KİMSENİN ALIN TERİNİ DÜNYALIK BABALARINA YEDİRTMEM: YİMPAŞ mağdurları var. Aradan 17 sene geçti. Hala bu insanların mağduriyeti giderilmemiş. Sivas’a gittiğimde geldiler, bizim mağduriyetimiz var, ne olursunuz bizimle ilgilenin dediler. YİMPAŞ mağdurlarına dahi buradan sesleniyorum. Tek meraklanmayın, bu ülkeye türe evet ati ya gelecek dedim. Hiç kimsenin alın terini mal babalarına yedirtmem. Herkesin alın terinin tasdik edilmesi benim amacımdır.

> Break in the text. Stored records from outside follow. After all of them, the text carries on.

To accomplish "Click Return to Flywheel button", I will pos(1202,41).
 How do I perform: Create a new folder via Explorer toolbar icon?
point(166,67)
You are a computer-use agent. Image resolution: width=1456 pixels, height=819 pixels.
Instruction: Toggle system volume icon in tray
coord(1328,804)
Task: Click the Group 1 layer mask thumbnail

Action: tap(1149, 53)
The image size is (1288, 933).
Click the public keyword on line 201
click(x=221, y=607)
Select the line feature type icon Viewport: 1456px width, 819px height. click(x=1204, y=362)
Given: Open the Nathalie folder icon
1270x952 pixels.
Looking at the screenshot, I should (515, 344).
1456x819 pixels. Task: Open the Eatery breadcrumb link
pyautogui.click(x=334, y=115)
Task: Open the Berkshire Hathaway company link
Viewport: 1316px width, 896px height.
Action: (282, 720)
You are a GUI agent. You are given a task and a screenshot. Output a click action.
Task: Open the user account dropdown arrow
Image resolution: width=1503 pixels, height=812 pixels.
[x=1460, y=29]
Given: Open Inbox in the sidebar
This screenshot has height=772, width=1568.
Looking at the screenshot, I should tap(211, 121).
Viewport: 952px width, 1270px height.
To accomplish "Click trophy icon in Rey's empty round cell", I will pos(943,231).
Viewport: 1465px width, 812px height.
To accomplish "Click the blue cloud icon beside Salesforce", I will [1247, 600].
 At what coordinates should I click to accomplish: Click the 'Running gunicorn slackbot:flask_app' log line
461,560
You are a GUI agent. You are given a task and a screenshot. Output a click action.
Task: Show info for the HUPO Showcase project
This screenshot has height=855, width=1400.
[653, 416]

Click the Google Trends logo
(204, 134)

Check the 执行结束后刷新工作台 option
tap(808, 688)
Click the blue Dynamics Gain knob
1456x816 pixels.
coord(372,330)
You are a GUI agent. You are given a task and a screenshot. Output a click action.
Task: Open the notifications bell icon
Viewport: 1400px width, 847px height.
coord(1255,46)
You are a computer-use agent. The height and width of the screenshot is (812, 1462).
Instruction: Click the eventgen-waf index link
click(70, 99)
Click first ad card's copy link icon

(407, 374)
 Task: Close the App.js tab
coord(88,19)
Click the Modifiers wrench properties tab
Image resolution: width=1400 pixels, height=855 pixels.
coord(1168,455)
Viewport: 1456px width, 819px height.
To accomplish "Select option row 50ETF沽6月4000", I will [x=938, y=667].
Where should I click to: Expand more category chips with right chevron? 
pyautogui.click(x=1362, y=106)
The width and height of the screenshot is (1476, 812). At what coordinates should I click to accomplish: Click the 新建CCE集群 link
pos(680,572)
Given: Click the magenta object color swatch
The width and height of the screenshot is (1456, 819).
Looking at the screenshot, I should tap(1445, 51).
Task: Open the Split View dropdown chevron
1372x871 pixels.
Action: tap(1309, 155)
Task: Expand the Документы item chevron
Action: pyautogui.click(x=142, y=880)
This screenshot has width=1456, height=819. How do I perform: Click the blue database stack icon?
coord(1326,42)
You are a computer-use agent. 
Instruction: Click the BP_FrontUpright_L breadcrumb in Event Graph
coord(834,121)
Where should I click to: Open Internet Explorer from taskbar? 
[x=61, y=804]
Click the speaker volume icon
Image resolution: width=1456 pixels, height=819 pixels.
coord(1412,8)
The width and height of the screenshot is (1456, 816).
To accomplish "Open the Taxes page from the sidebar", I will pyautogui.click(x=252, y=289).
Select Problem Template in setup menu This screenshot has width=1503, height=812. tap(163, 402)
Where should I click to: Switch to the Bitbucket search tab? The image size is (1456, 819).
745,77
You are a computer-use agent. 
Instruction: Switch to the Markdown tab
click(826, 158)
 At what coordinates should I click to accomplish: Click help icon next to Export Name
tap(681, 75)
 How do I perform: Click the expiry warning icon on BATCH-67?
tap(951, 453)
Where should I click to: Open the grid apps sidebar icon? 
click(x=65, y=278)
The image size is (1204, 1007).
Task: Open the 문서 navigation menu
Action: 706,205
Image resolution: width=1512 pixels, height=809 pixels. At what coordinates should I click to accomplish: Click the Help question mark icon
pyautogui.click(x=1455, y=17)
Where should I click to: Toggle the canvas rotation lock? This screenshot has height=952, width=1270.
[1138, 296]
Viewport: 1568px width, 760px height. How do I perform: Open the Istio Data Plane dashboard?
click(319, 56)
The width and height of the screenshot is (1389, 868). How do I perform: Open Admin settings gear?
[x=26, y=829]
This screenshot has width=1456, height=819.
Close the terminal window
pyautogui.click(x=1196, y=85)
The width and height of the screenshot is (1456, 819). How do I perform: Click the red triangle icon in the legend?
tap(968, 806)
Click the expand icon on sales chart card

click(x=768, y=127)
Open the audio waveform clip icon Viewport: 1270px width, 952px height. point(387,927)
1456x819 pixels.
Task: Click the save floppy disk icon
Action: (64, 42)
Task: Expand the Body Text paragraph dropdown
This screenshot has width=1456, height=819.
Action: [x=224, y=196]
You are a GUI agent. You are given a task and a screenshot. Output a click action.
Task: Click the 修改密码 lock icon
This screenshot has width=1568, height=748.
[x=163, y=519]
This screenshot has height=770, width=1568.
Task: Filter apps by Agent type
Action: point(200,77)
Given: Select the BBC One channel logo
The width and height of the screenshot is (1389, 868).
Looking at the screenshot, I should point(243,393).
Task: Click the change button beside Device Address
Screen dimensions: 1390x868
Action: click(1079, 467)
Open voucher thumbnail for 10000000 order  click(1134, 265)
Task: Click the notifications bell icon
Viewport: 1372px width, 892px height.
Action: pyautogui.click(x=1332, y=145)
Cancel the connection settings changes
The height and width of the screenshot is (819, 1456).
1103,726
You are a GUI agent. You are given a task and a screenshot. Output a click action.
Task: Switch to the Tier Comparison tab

CUMHURBAŞKANI ERDOĞAN’A TARTIŞMA ÇAĞRISI

Küçük Asya’birlikte aynı kıpırdanma, arayış var. Rum’bile, ‘acaba CHP hangi yapacak’ diye kafalarda heybetli tıpkısı soru işareti var. Bu söylediklerimi lütfen gittiğiniz seçkin yerde anlatın, çok sunturlu ayrımsız Türkiye’yi düz yazı edeceğiz. Bilimde, sanatta, kültürde, sanayide, tarımda, rastgele alanda fena hâlde şeyler yapacağız. Bunların ufku yok. Diyor evet, ‘Birikimlerimizi, vizyonlarımızı, heyecanlarımızı yarıştıralım.’ Bana kayran okuyor Erdoğan. Namına gelişigüzel yerde, değme ortamda. Vizyonsa kavrayış, bilgiyse hikmet, tarihse güneş, kültürse hars. Neyi istiyorsan, çık karşıma belirtik seninle konuşalım. Çık karşıma. Korku Erdoğan, korkma. Ego herif yemem. Bilgelik, birikimle. Neden korkuyorsun, korku. Uyanıklık konuşacakmış, gelsin anlayış konuşalım. 50 lime televizyonun, 100 kıta gazeten var. Gel karşıma. Ben söyledim, gine söylüyorum. Özellikle YANLIŞSIZ Partili kardeşlerime söylüyorum, sizin lideriniz, oy verip Cumhurbaşkanı yaptığınız can sebep tıpkı Kılıçdaroğlu’nun karşısına çıkmaya atılganlık edemiyor. Çıksın. Devletin hep bilgi ve arşivleri onda. 27,5 yıl devlete hizmet ettim. Köle hakkı yiyici birisi, kul hakkı yemeyenin karşısına çıkmaz. İşin temelinde bu var.  Şunu da söyledim, olur biricik başına gelemezsin. Bakanlarını şike, vekil yetmez, danışmanlarını desise, danışman yetmez promterini bile desise. Neyi alırsan desise, çık karşıma diyorum. Saha hodri yer.”